# DIRECTIONS:
If a line in the entries contains the string "Follow", include that line in your answer.

--- RECORDS TO USE Enclosed Below ---

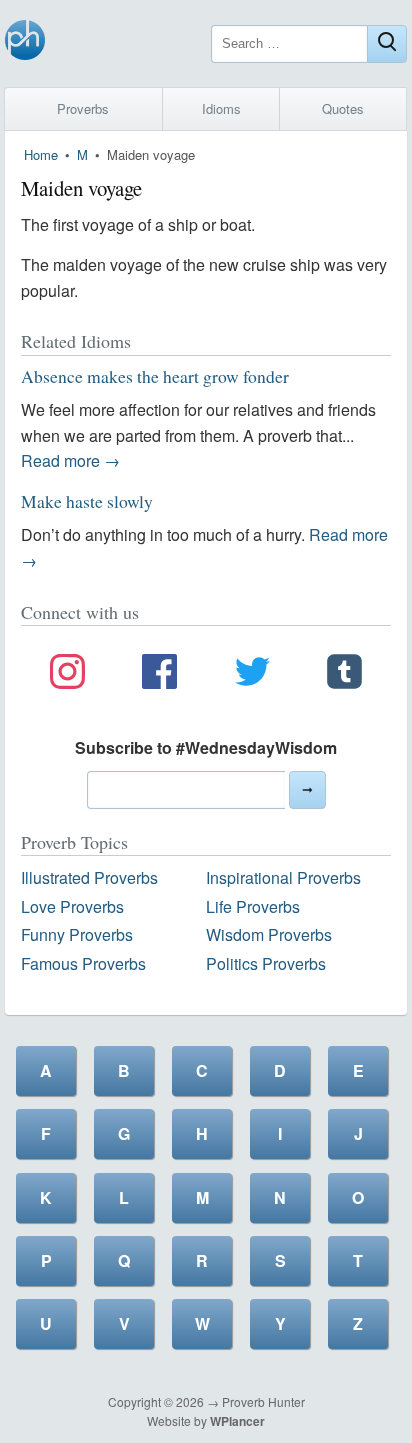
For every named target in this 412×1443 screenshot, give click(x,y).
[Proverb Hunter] (25, 43)
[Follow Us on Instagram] (67, 675)
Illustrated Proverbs (89, 877)
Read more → (70, 460)
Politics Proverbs (266, 963)
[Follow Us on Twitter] (252, 675)
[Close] (387, 44)
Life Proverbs (253, 906)
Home (41, 154)
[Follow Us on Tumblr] (344, 675)
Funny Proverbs (77, 934)
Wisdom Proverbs (269, 934)
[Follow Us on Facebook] (159, 675)
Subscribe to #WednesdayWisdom (206, 747)
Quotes (343, 108)
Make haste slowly (87, 501)
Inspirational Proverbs (283, 877)
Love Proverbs (72, 906)
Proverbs (83, 108)
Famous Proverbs (83, 963)
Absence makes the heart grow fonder (155, 376)
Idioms (221, 108)
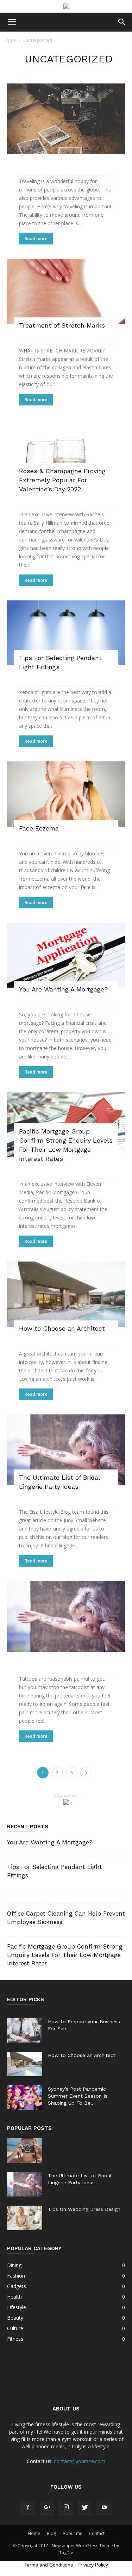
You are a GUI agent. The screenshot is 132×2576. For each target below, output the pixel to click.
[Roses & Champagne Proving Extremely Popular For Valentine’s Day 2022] (66, 453)
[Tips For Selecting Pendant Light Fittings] (66, 632)
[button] (122, 22)
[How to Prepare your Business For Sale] (24, 2030)
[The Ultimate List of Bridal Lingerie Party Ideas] (66, 1449)
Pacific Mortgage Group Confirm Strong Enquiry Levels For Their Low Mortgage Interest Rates (64, 1955)
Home (10, 40)
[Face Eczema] (66, 793)
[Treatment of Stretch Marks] (66, 291)
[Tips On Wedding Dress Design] (24, 2218)
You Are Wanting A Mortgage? (63, 989)
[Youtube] (104, 2508)
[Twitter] (85, 2508)
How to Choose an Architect (62, 1328)
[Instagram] (66, 2508)
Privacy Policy (92, 2565)
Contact (97, 2533)
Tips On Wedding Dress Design (84, 2209)
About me (72, 2533)
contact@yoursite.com (79, 2461)
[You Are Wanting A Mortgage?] (66, 955)
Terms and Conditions (48, 2565)
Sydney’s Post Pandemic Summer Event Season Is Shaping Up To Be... (77, 2096)
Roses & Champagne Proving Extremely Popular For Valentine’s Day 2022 (62, 480)
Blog (51, 2533)
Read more (36, 238)
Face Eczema (39, 828)
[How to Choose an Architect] (66, 1294)
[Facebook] (28, 2508)
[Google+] (47, 2508)
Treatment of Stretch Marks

--- End of Enclosed RECORDS TO USE ---

# OUTPUT OF THE TASK:
[Follow Us on Instagram] (67, 675)
[Follow Us on Twitter] (252, 675)
[Follow Us on Tumblr] (344, 675)
[Follow Us on Facebook] (159, 675)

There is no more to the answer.